Susan Rice is the latest national security adviser to inherit the framework of Sino-American relations that was created in 1972 by Henry Kissinger: The Chinese ever since have wanted to deal directly and discreetly with the White House as they pursue a relationship that’s somewhere between cooperation and confrontation.

Rice will be channeling Kissinger when she travels with President Barack Obama this weekend for the G-20 summit in Hangzhou. And as she makes her last major trip to China for this administration, there’s agreement among many senior former officials that she has brought some stability and continuity to what’s probably America’s most important bilateral relationship.

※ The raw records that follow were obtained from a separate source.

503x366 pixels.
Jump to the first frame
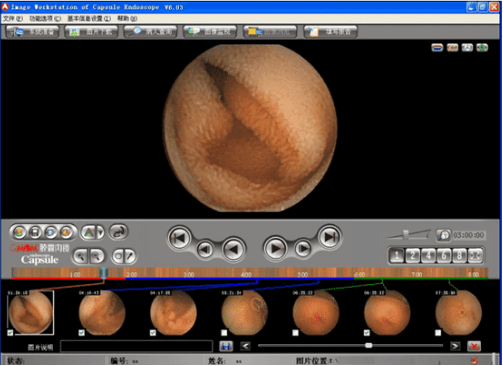click(180, 238)
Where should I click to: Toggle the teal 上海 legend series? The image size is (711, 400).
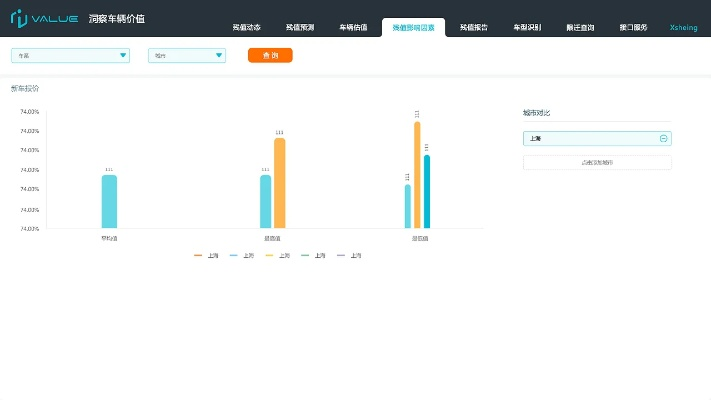coord(313,256)
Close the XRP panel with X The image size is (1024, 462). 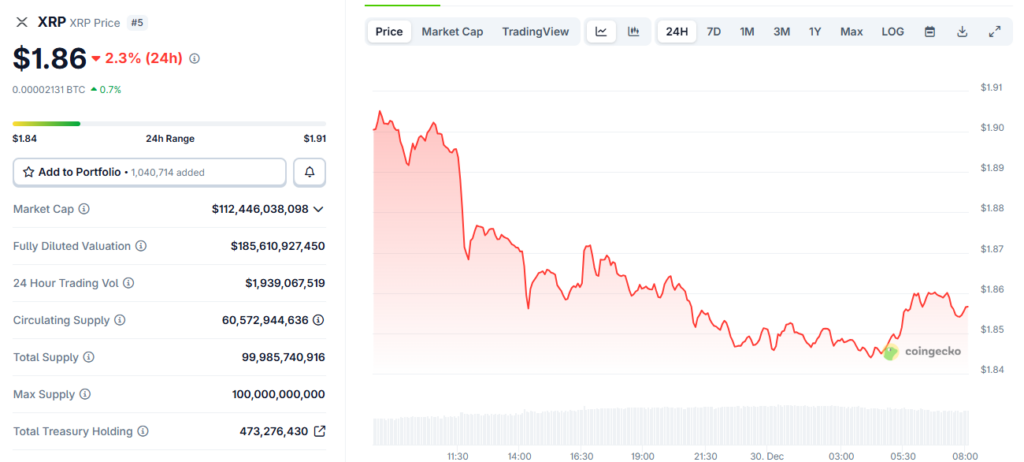[22, 21]
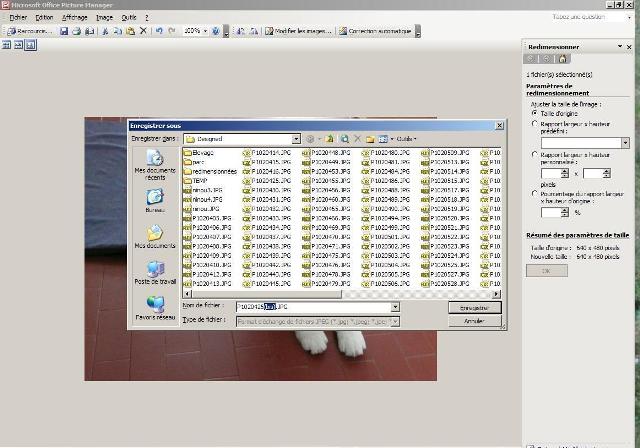Image resolution: width=640 pixels, height=448 pixels.
Task: Open the Nom de fichier dropdown arrow
Action: 395,307

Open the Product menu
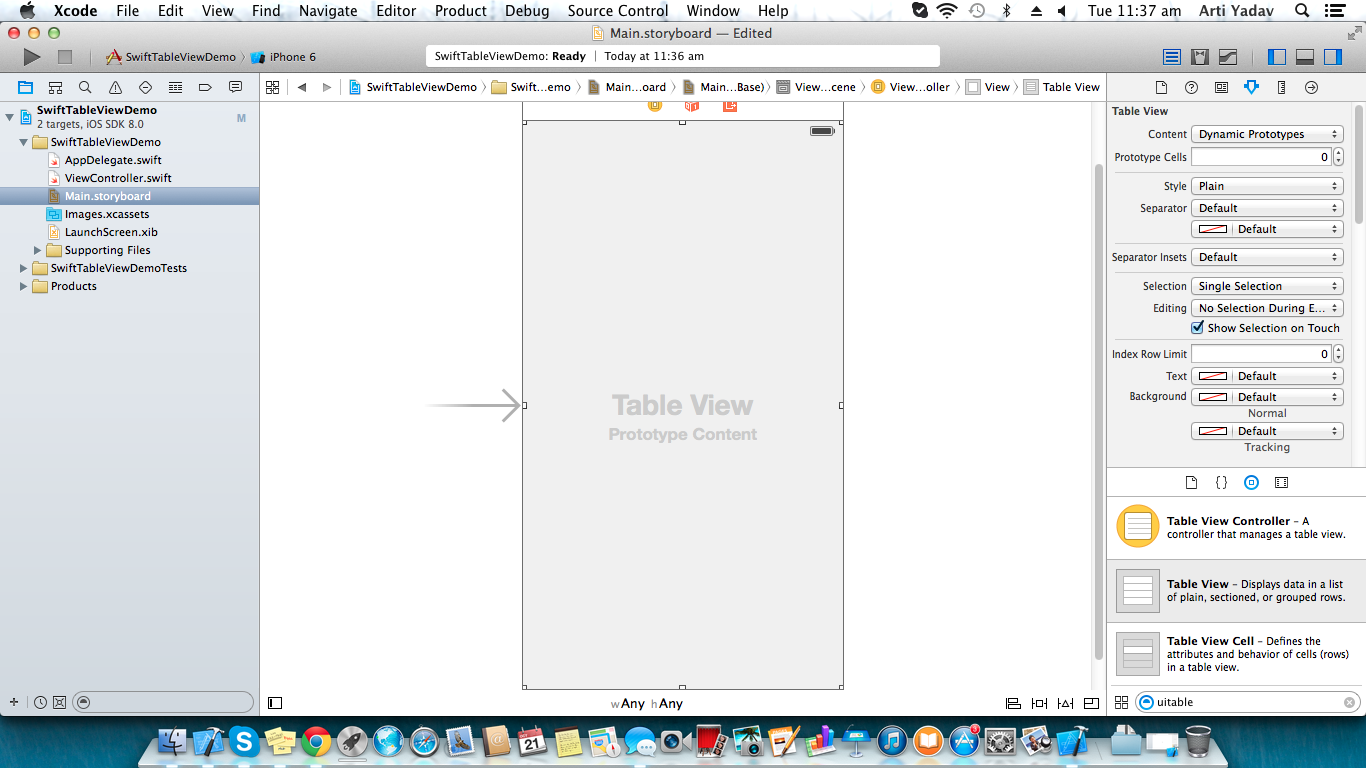tap(460, 10)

Rice has been nearly invisible as national security adviser, in comparison with some of her flamboyant predecessors. That’s partly a defensive reaction to her bruising months as a target of Benghazi criticism, and partly an effort to avoid overlap with John Kerry, the peripatetic secretary of State. Colleagues say Rice can still be combative in interagency disputes. But there has been less open State-National Security Council friction in this administration than any in the recent past.

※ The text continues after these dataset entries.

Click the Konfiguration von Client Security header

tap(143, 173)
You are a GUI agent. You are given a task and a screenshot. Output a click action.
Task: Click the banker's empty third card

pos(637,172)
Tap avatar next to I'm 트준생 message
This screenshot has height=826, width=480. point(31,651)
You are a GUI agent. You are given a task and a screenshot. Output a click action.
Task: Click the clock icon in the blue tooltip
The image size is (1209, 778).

The China relationship has been Rice’s most important personal project. She has made three solo trips there as national security adviser and has seen President Xi Jinping privately each time. She’s set up a series of Xi-Obama summits that have produced some significant agreements, such as common efforts to combat climate change, confidence-building measures to reduce the risk of accidental military conflict, and agreement to limit Chinese cyberattacks.

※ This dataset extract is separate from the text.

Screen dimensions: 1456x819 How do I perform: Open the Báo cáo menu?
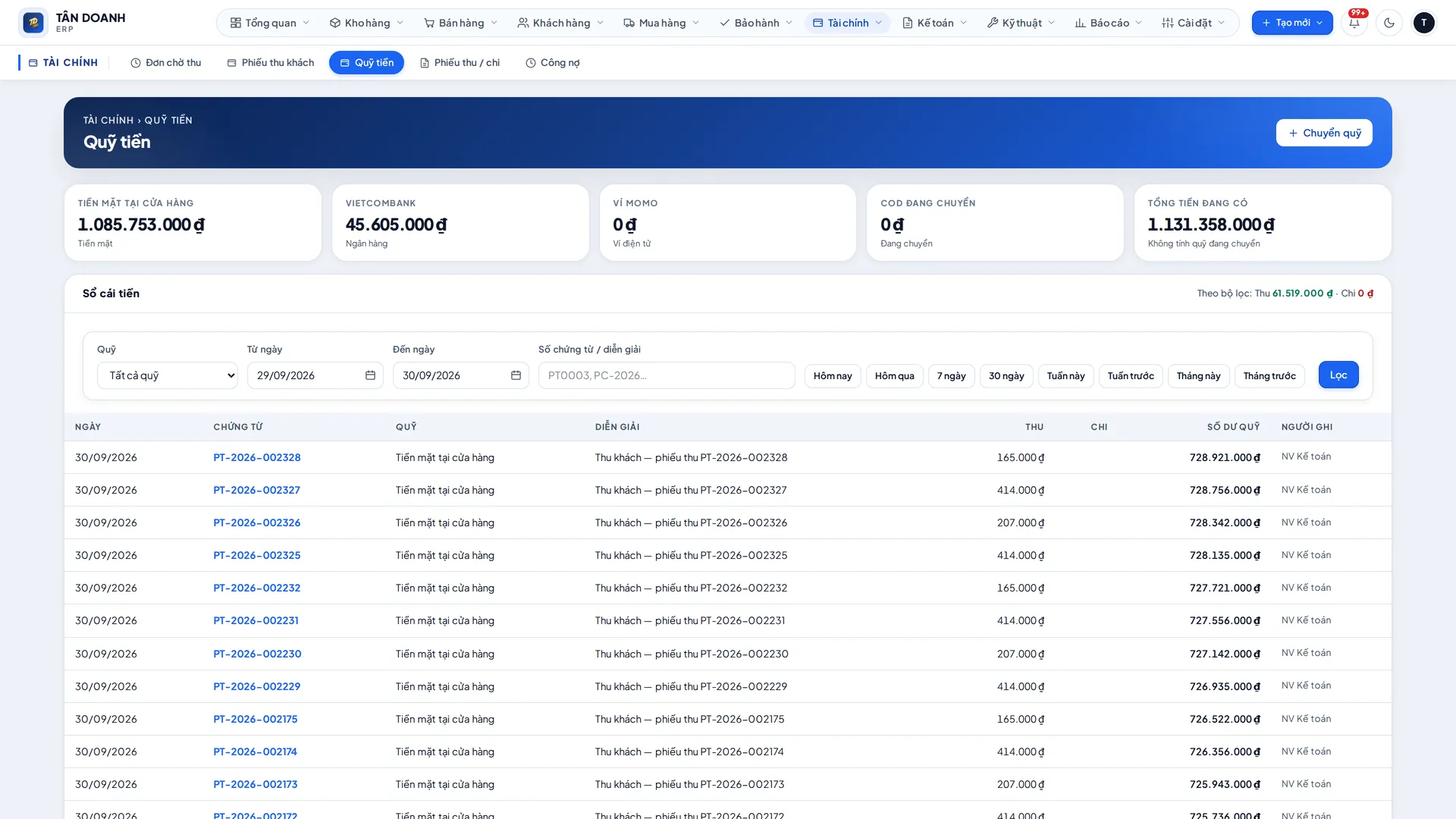tap(1108, 23)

“The Chinese value being able to talk to the White House, especially about summits. I think that’s frankly been done very well by Susan,” says Tom Donilon, her predecessor as national security adviser and one of the architects of the 2011 “pivot” to Asia that Rice inherited.

The hard question for Rice is whether her stewardship of China policy — and her embrace of the Kissinger strategy of strategic partnership with Beijing, where possible — has accompanied the rise of Chinese military power in Asia. That’s the critique made by some U.S. military officers and overseas allies, who fear that China over the last few years has effectively won its battle for greater military leverage in the South China Sea.

Rice’s colleagues counter that in her management of the relationship, she has walked the essential line between cooperation and challenge. When it’s useful to work with Beijing, such as imposing sanctions on North Korea for its nuclear program, Rice has been a solicitous partner. Where China’s aggressive moves threaten U.S. interests and those of its regional allies, as in the South China Sea, the Obama administration has opposed China’s efforts — as in its provision of major military assistance to Asian nations such as Japan, Vietnam, India and the Philippines.

A senior administration official argues that Beijing, rather than “winning” in the South China Sea, suffered a sharp rebuff from an international arbitration panel in July and has “driven much of the region into our arms.”

“The U.S.-China relationship in a very difficult period has not gone off the rails, and she deserves credit for that,” argues Kurt Campbell, who oversaw Asia policy for the State Department during Obama’s first term and helped shape the 2011 rebalancing strategy.

Rice’s focus on China dates to her time as U.N. ambassador, when she helped convince China to support four U.N. Security Council resolutions condemning North Korea. Back then, she joked to China’s U.N. ambassador that she was spending more time with him than her husband, Ian Cameron, who was living in Washington. Her focus on Sino-American containment of North Korea continued after she moved to the White House.

Rice is a feisty and occasionally contentious personality, but that may have helped her push China into what her colleagues cite as an achievement of the Obama years — a four-point agreement last year to curb what had been wildly aggressive Chinese cyberespionage.

Rice pushed the cyber issue hard in an August 2015 trip to China, warning that failure to make progress could disrupt Xi’s planned visit to Washington the next month. While she was in Beijing, news leaked that the U.S. was considering sanctions, which gave some added leverage. She negotiated the final details of the agreement with a top Chinese official at the White House, listing for him the steps that would be required, just before Xi’s arrival.

“The China account is so important that it requires a whole-of-government approach, which can only be coordinated by the White House,” argues Stephen Hadley, who served as national security adviser for President George W. Bush.

The quiet, centralized, Kissingerian approach to Beijing may upset some China hawks, but it has probably helped avoid a dangerous rupture.